The device is developed by the Brown School of Engineering lab at Rice University. The research team led by scientist Jun Lou integrated catalytic electrodes and perovskite solar cells; when this was triggered by sunlight, producing electricity.
According to the university’s release, the current flows to the catalysts, which can split water into hydrogen and oxygen, with a sunlight-to hydrogen efficiency as high as 6.7%.
The scientists claim that the laboratory packaged a perovskite layer and the electrodes into a single module that, when dropped into water placed in the sunlight, will produce hydrogen.
Lou said, “The concept is broadly similar to an artificial leaf. What we have is an integrated module that turns sunlight into electricity that drives an electrochemical reaction. It utilizes water and sunlight to get chemical fuels.”
Perovskites are crystals with cubelike lattices that are known to harvest light. The most efficient perovskite solar cells produced so far achieve an efficiency above 25%, but the materials are expensive and tend to be stressed by light, humidity, and heat, the report stated.
“Even when there’s no sunlight, you can use the stored energy in the form of chemical fuel.

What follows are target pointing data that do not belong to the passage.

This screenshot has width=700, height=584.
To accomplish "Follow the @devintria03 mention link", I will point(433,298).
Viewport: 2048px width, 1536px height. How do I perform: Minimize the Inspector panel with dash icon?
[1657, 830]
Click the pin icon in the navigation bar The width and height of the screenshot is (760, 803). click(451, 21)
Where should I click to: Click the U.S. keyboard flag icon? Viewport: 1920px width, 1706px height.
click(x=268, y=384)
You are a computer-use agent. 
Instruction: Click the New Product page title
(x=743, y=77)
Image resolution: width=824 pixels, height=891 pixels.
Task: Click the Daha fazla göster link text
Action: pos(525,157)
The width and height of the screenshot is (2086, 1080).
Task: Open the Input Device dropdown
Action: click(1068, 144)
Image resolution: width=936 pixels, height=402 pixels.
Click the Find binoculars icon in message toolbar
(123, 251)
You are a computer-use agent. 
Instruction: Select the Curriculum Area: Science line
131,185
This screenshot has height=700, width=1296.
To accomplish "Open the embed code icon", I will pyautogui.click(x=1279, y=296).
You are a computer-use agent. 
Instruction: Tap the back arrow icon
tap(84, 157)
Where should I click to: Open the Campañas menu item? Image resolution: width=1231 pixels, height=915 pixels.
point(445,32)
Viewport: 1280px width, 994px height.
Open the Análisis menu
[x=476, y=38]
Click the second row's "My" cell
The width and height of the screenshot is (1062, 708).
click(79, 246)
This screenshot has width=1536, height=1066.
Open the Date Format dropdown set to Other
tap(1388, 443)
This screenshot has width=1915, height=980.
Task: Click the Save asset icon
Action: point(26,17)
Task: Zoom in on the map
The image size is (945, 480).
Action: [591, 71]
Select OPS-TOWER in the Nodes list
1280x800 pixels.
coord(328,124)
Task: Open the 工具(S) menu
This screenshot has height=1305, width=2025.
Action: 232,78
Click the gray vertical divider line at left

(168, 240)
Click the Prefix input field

You can put the hydrogen and oxygen products in separate tanks and incorporate another module like a fuel cell to turn those fuels back into electricity,” Lou added.
According to the lead author and Rice postdoctoral fellow Jia Lang, the key component may not be the perovskite but the polymer that encapsulates it, thus protecting the module and allowing it to be immersed for long periods.
“Others have developed catalytic systems that connect the solar cell outside the water to immersed electrodes with a wire,” he said.
Further, Liang said that the patterned film allows sunlight to reach the solar cell while protecting it and serves as an insulator between the cells and the electrodes.
The researchers claim that with proper system design, one can potentially make a self-sustaining loop.
Previously, researchers at Stanford said they had developed a water-based battery that can provide a better solution than lithium-ion for storing solar and wind energy.
Recently, Mercom had reported that Australian scientists, led by the ARC Center of Excellence in Exciton Science, had published a research paper that stated that they have succeeded in producing semi-transparent perovskite solar cells that can generate electricity. The breakthrough could allow windows in buildings and automobiles to generate electricity.